** Exercise data **

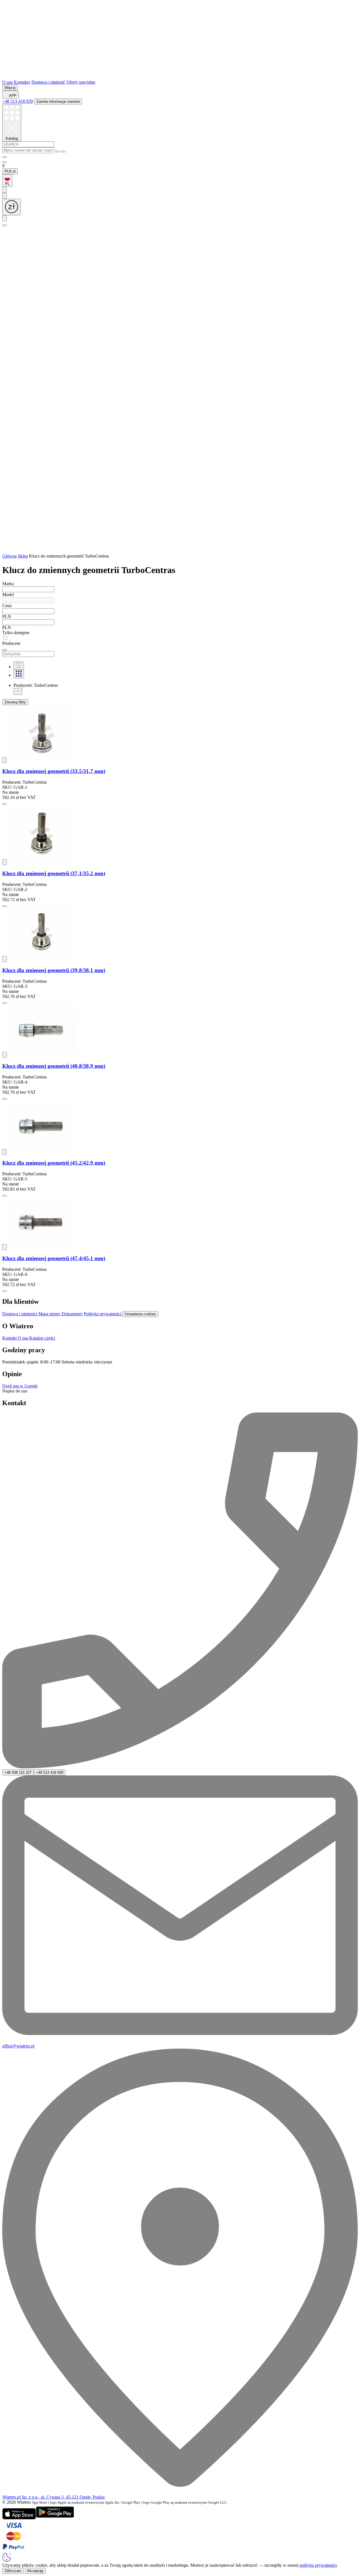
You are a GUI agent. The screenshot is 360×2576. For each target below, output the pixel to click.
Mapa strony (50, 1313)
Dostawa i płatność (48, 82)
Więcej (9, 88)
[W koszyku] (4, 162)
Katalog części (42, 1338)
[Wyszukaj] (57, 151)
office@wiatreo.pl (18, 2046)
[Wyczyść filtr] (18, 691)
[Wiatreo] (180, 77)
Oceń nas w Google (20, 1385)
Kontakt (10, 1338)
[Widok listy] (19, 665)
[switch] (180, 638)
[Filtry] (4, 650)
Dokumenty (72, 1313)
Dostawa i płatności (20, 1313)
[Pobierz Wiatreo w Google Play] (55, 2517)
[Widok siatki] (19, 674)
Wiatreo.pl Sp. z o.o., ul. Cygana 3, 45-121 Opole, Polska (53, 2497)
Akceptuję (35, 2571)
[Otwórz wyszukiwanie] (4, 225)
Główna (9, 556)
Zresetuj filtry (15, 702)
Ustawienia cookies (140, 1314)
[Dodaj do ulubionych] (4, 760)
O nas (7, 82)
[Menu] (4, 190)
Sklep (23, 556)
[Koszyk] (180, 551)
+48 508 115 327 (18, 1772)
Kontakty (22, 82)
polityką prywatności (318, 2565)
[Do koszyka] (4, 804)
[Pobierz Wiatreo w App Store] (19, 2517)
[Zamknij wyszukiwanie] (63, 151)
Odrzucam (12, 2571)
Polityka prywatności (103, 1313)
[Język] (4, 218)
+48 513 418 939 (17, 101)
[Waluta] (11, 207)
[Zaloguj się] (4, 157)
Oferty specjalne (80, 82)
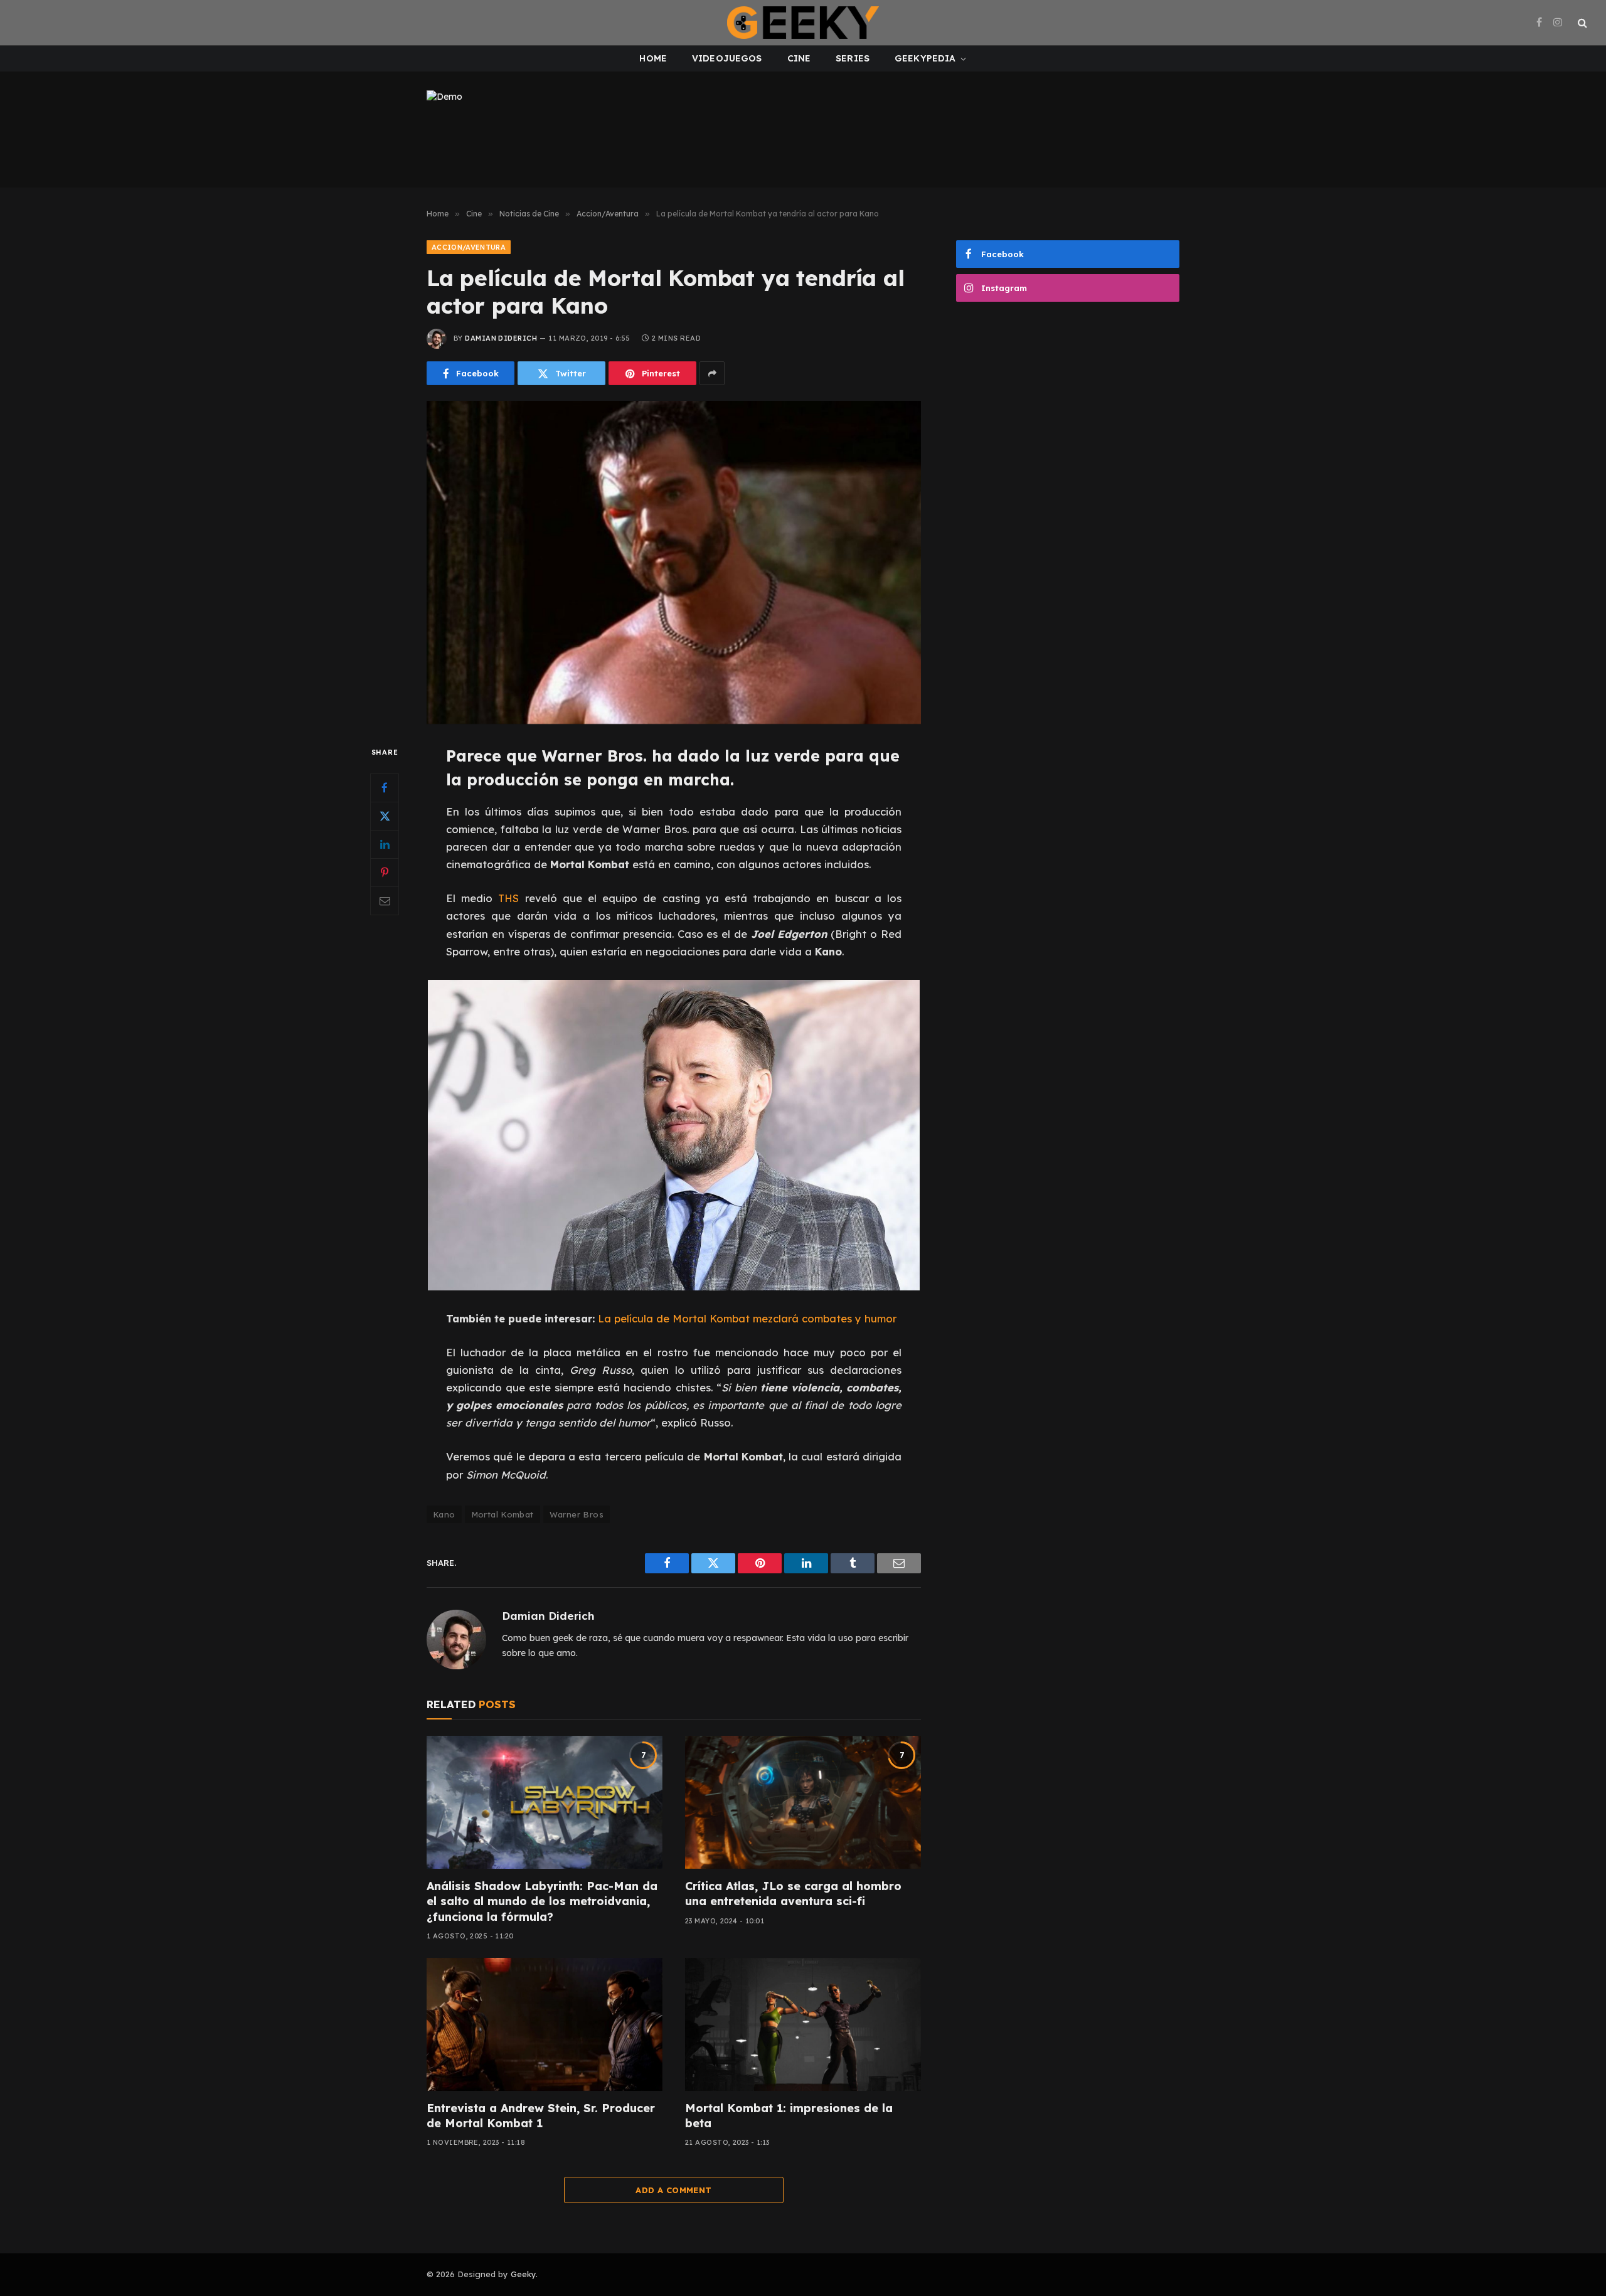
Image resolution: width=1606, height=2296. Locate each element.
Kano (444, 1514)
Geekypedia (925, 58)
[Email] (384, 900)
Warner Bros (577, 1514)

** Task prompt **
Leave the images out and give the rest of the data again exactly.

** Solution for this exercise **
You are a GUI agent. The screenshot is 360×2576. For each target below, output the pixel to click.
Mapa strony (50, 1313)
Dostawa i płatność (48, 82)
Więcej (9, 88)
[W koszyku] (4, 162)
Katalog części (42, 1338)
[Wyszukaj] (57, 151)
office@wiatreo.pl (18, 2046)
[Wyczyść filtr] (18, 691)
[Wiatreo] (180, 77)
Oceń nas w Google (20, 1385)
Kontakt (10, 1338)
[Widok listy] (19, 665)
[switch] (180, 638)
[Filtry] (4, 650)
Dokumenty (72, 1313)
Dostawa i płatności (20, 1313)
[Pobierz Wiatreo w Google Play] (55, 2517)
[Widok siatki] (19, 674)
Wiatreo.pl Sp. z o.o., ul. Cygana 3, 45-121 Opole, Polska (53, 2497)
Akceptuję (35, 2571)
[Otwórz wyszukiwanie] (4, 225)
Główna (9, 556)
Zresetuj filtry (15, 702)
Ustawienia cookies (140, 1314)
[Dodaj do ulubionych] (4, 760)
O nas (7, 82)
[Menu] (4, 190)
Sklep (23, 556)
[Koszyk] (180, 551)
+48 508 115 327 (18, 1772)
Kontakty (22, 82)
polityką prywatności (318, 2565)
[Do koszyka] (4, 804)
[Pobierz Wiatreo w App Store] (19, 2517)
[Zamknij wyszukiwanie] (63, 151)
Odrzucam (12, 2571)
Polityka prywatności (103, 1313)
[Język] (4, 218)
+48 513 418 939 (17, 101)
[Waluta] (11, 207)
[Zaloguj się] (4, 157)
Oferty specjalne (80, 82)
Image resolution: width=1606, height=2296. Locate each element.
Kano (444, 1514)
Geekypedia (925, 58)
[Email] (384, 900)
Warner Bros (577, 1514)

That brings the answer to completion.